High Response Rates with the Combination of Bortezomib, Dexamethasone and the Pan-Histone Deacetylase Inhibitor Romidepsin in Patients with Relapsed or Refractory Multiple Myeloma in a Phase I/II Clinical Trial

INTRODUCTION: Proteasome inhibitors (PI) and histone deacetylase inhibitors (HDACi) have demonstrated synergistic pre-clinical activity in multiple myeloma (MM). The goals of this study were to evaluate this combination regimen’s clinical activity and adverse events, including thrombocytopenia (TCP) since both drug classes may cause transient TCP. We performed an open label, single-centre, single-arm, phase I/II, dose-escalation trial of bortezomib, dexamethasone and romidepsin (depsipeptide) in relapsed or refractory MM. This is the first clinical trial to combine these 3 agents.

METHODS. All patients (pts) received bortezomib (1.3mg/m² d1, 4, 8, 11) with dexamethasone (20mg d1, 2, 4, 5, 8, 9, 11, 12). Romidepsin commenced at 8 mg/m² IV d1, 8, and 15 every 28 days with a planned accelerated intra-patient dose escalation to 10, 12 and 14 mg/m² (n=10). After CR + 2 cycles or a maximum of 8 cycles, pts with SD or better commenced maintenance (Mx) therapy, romidepsin at the MTD on days 1 and 8 of a 28 day cycle until PD. An additional 15 pts were treated at the MTD in a phase II expansion. Response was assessed after every 2 cycles according to IMWG criteria (with minimal Response (MR) defined as ≥25% but <50% reduction in M protein). Toxicities were assessed using NCI-CTCAE version 3.

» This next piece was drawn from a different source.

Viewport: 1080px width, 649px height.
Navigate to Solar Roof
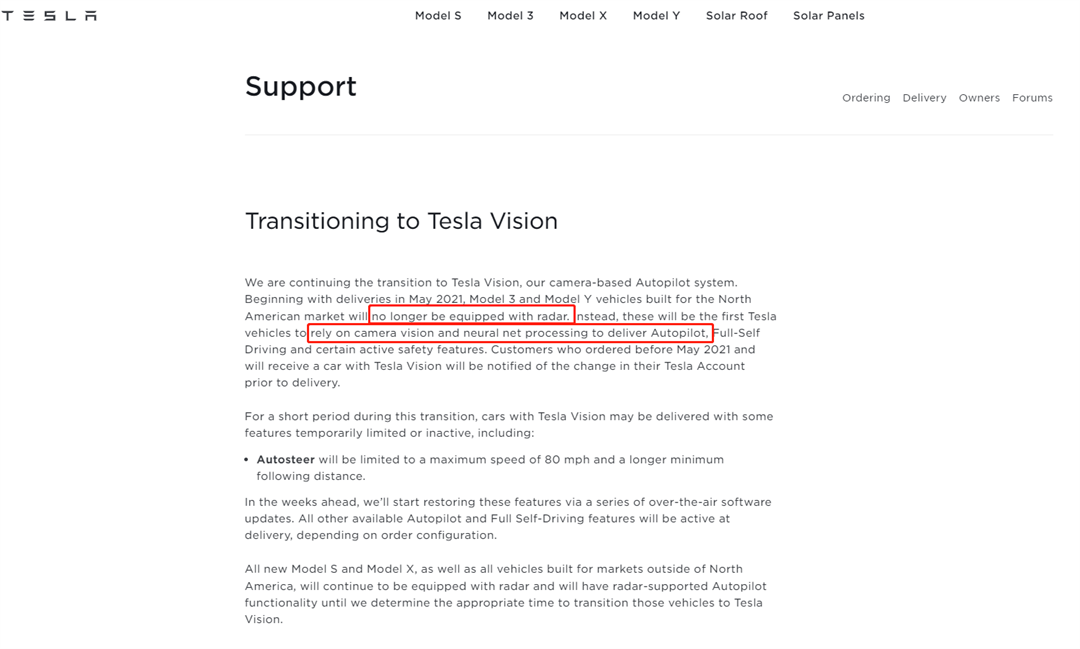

RESULTS: In total, 25 pts have been enrolled of which 18 have completed more than 2 cycles and are evaluable for response. The median number of prior regimens was 2 (2–5). Most pts were treated previously with autologous stem cell transplantation (n=11) and neurotoxic regimens; VAD (n=10), thalidomide (n=12), bortezomib (n=6) and lenalidomide (n=4). The median number of treatment cycles delivered was 4 (1–8); Mx cycles 6 (3–15). 10 patients entered the Phase 1 study. No DLTs occurred at 8mg/m² (n=1) or 10mg/m² (n=6) of romidepsin. At 12mg/m² (n=3), TCP (Grade 4, n=3), febrile neutropenia (n=1), peripheral neuropathy (PN) (n=1) and constipation (n=1) DLTs were observed. Of note, 2 pts with Grade 4 TCP had platelets 50–100×10⁹/L before commencing therapy. The MTD for this regimen was determined as romidepsin (10mg/m²) with bortezomib (1.3mg/m²). Other drug-related toxicities observed included: Grade 3: fatigue (n=2), neutropaenia (n=1), sepsis (n=2), PN (n=1); Grade 2: PN (n=6), nausea (n=1). Five pts required bortezomib dose reductions because of PN (n=4). Two pts required a romidepsin dose reduction because of fatigue (n=1) and abnormal LFTs (n=1). The overall response rate (ORR) is 12/18 (67%) (4 CR/nCR, 4 VGPR, 4 PR) with an additional 5 (28%) patients achieving an MR. To date, 7 patients have entered the romi Mx phase. Pt numbers 1, 2, 6, 7, 9, 10 and 11 been on Mx for 15, 3, 12, 8, 7, 4, and 5 months respectively. Four pts have progressed after C1 (n=2), C4 (n=1) and C8+3Mx (n=1). Of note, 3 pts have entered this trial having progressed on a separate trial examining bortezomib maintenance therapy (study protocol PMCC 05/69). These 3 pts were receiving 2 weekly bortezomib and progressing. On the introduction of bortezomib/dexamethasone/romidepsin, the M band has fallen in all assessable pts [41 to 26 (C2); 16 to 11 (C2); 1 pt has not completed C1].

CONCLUSION. This combination of a bortezomib and dexamethasone with romidepsin is well tolerated, with similar TCP compared to single agent bortezomib and romidepsin and demonstrates substantial efficacy in a heavily pre-treated group of patients. The high response rate (OR 67% + 28% MR), impressive depth of response (44% CR + VGPR), durable responses and the observation of a drop in M band in pts progressing on bortezomib as their immediate prior therapy, all indicate that romidepsin has synergistic activity with bortezomib-dexamethasone.